81. Which goal of the client's care should take priority during the first days of hospitalization for an exacerbation of ulcerative colitis? 1. Promoting self-care and independence 2. Managing diarrhea 3. Maintaining adequate nutrition 4. Promoting rest and comfort

81. Answer: 2. Managing diarrhea Diarrhea is the primary symptom in an exacerbation of ulcerative colitis, and decreasing the frequency of stools is the first goal of treatment. The other goals are ongoing and will be best achieved by halting the exacerbation. The client may receive antidiarrheal medications, antispasmodic agents, bulk hydrophilic agents, or anti-inflammatory drugs.
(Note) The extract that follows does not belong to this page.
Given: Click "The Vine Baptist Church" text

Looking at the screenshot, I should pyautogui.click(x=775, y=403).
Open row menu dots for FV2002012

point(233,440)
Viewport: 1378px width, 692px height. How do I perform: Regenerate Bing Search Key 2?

82. A client's ulcerative colitis symptoms have been present for longer than 1 week. The nurse recognizes that the client should be assessed carefully for signs of which of the following complications? 1. Heart failure 2. DVT 3. Hypokalemia 4. Hypocalcemia

82. Answer: 3. Hypokalemia Excessive diarrhea causes significant depletion of the body's stores of sodium and potassium as well as fluid. The client should be closely monitored for hypokalemia and hyponatremia. Ulcerative colitis does not place the client at risk for heart failure, DVT, or hypocalcemia.
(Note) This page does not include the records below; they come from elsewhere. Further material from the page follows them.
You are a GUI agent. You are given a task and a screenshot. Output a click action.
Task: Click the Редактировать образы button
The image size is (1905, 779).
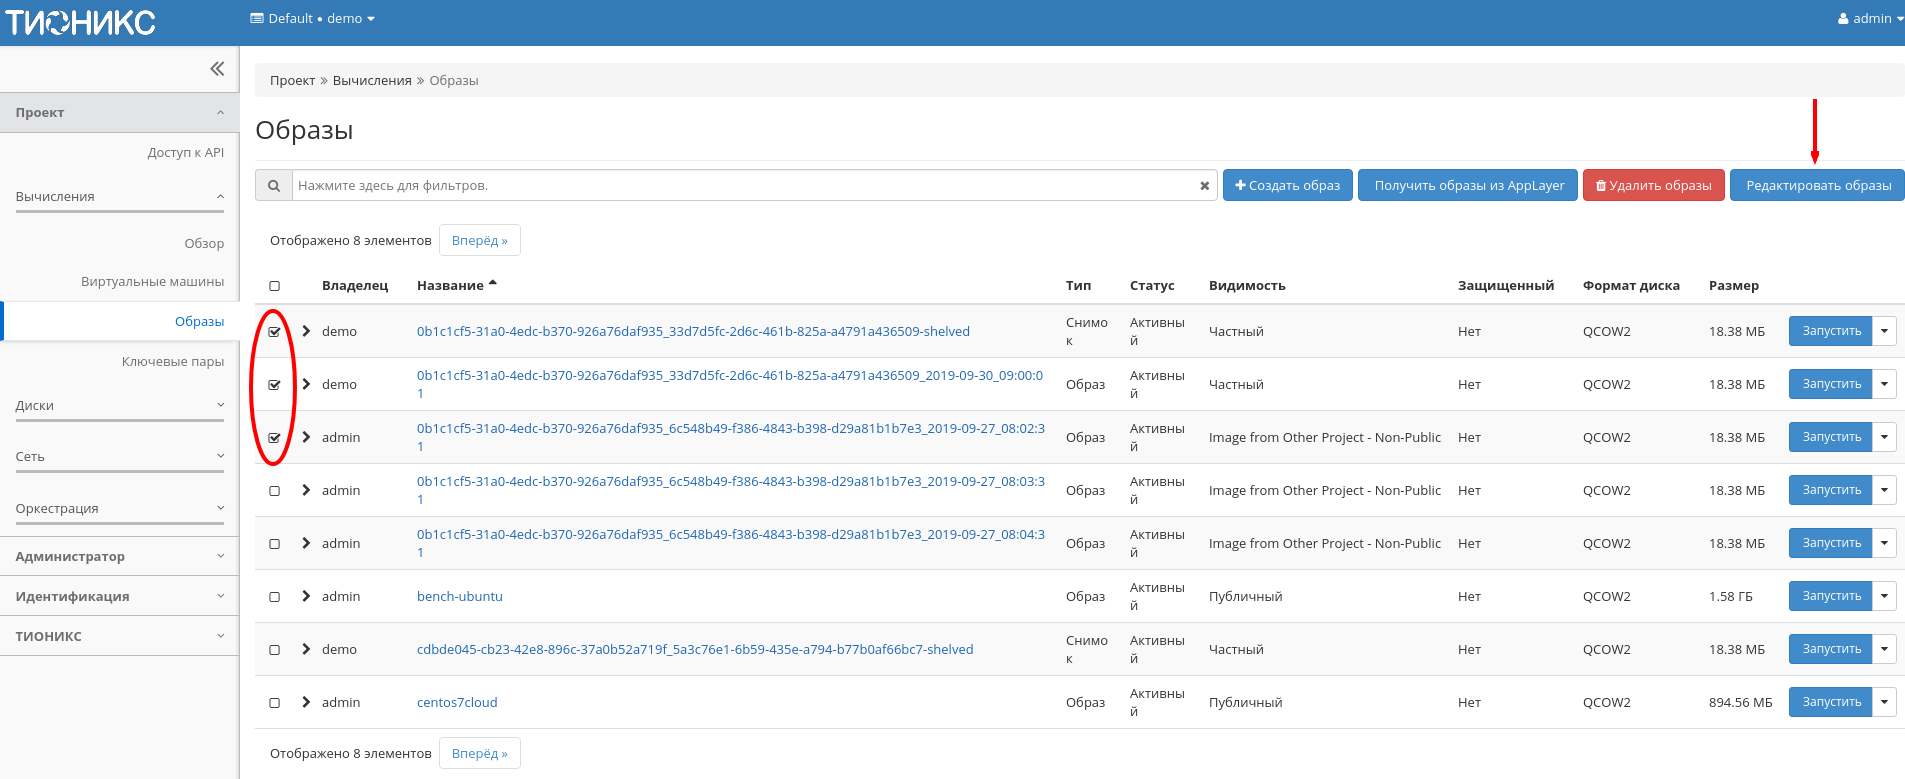(x=1817, y=186)
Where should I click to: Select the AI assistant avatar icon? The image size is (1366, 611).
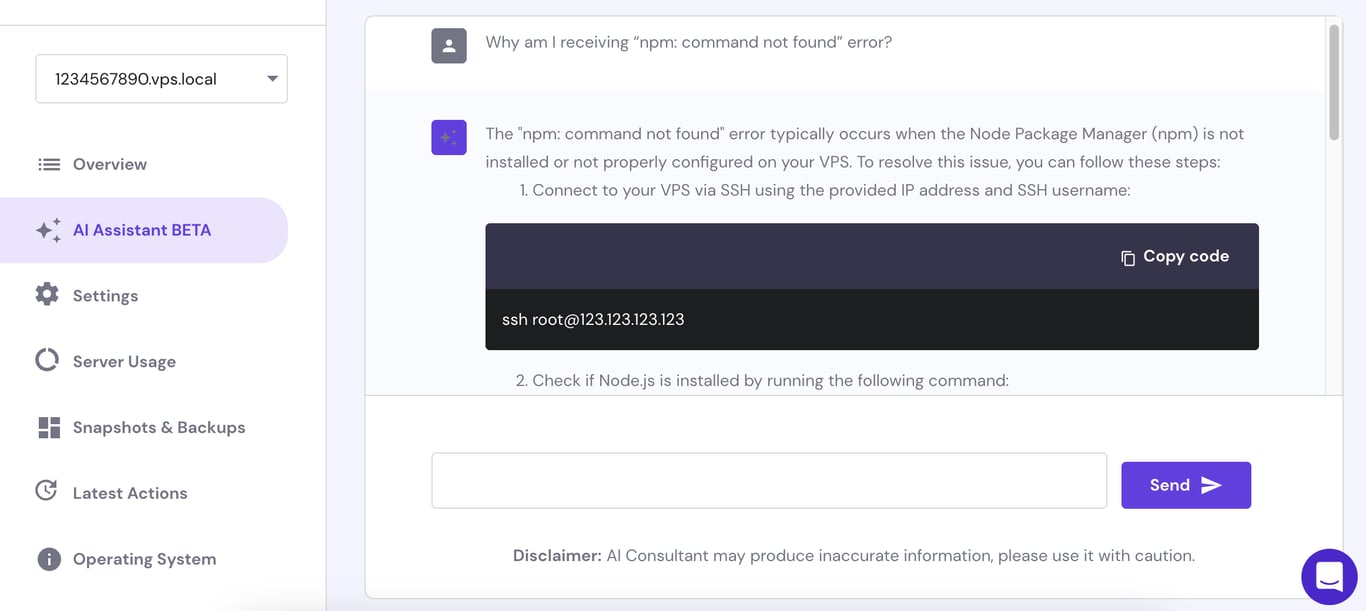448,137
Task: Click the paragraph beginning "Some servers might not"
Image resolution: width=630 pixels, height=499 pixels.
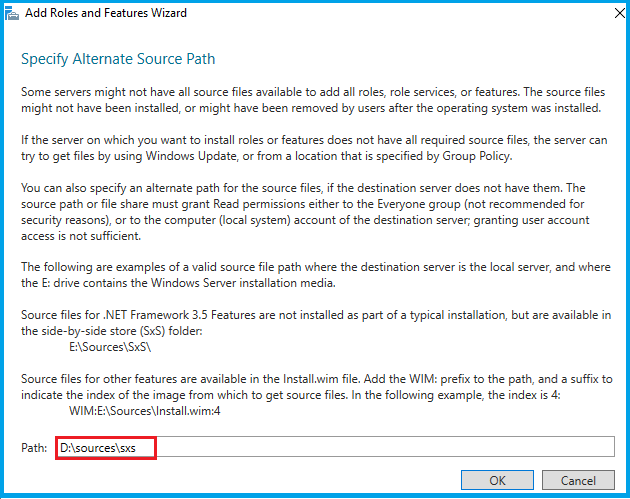Action: click(310, 98)
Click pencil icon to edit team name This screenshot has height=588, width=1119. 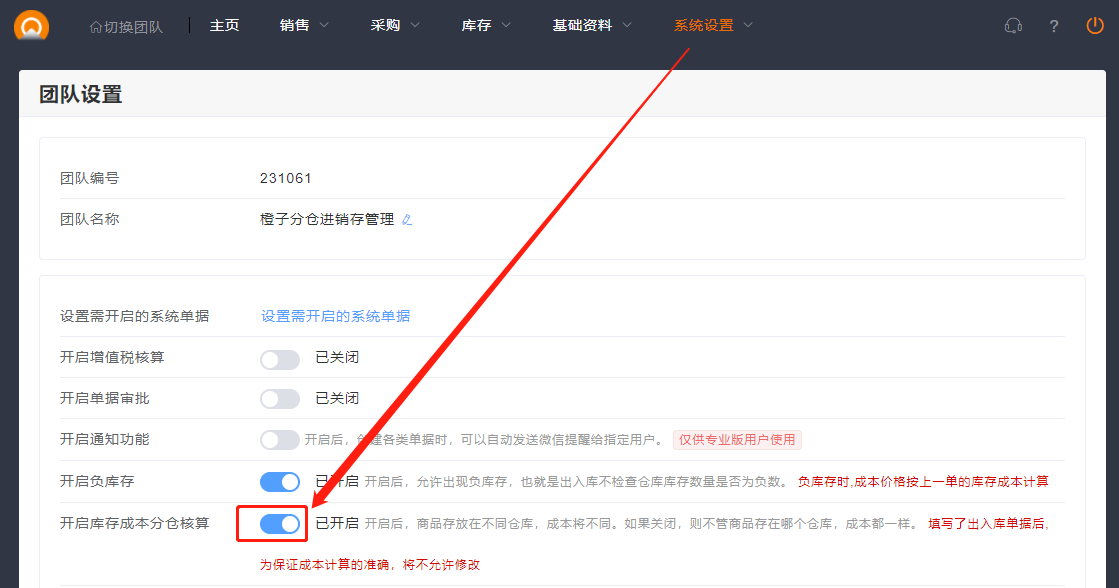click(x=407, y=220)
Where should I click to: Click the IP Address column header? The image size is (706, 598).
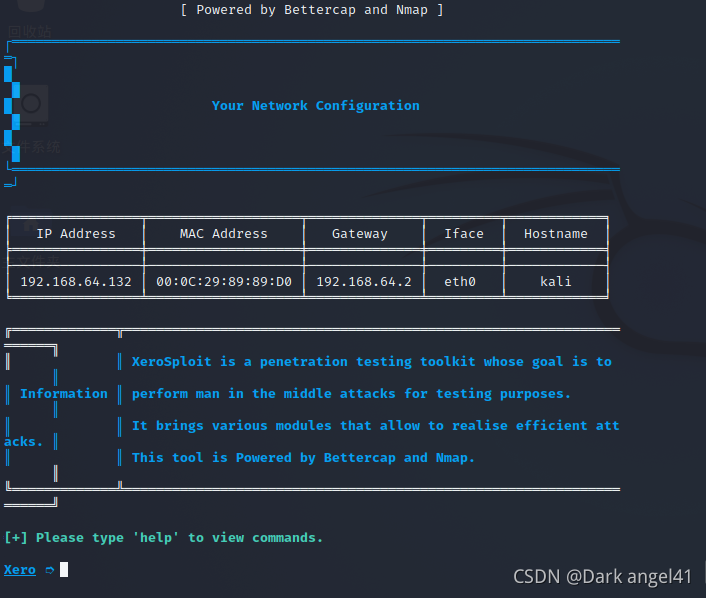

83. A client who has ulcerative colitis has persistent diarrhea. He is thin and has lost 12 pounds since the exacerbation of his ulcerative colitis. The nurse should anticipate that the physician will order which of the following treatment approaches to help the client meet his nutritional needs? 1. Initiate continuous enteral feedings 2. Encourage a high protein, high-calorie diet 3. Implement total parenteral nutrition 4. Provide six small meals a day.
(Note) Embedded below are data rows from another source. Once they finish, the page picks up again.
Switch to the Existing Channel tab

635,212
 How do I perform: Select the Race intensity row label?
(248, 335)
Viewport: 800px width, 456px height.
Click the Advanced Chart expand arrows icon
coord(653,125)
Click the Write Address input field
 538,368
83. Answer: 3. Implement total parenteral nutrition Food will be withheld from the client with severe symptoms of ulcerative colitis to rest the bowel. To maintain the client's nutritional status, the client will be started on TPN. Enteral feedings or dividing the diet into 6 small meals does not allow the bowel to rest. A high-calorie, high-protein diet will worsen the client's symptoms.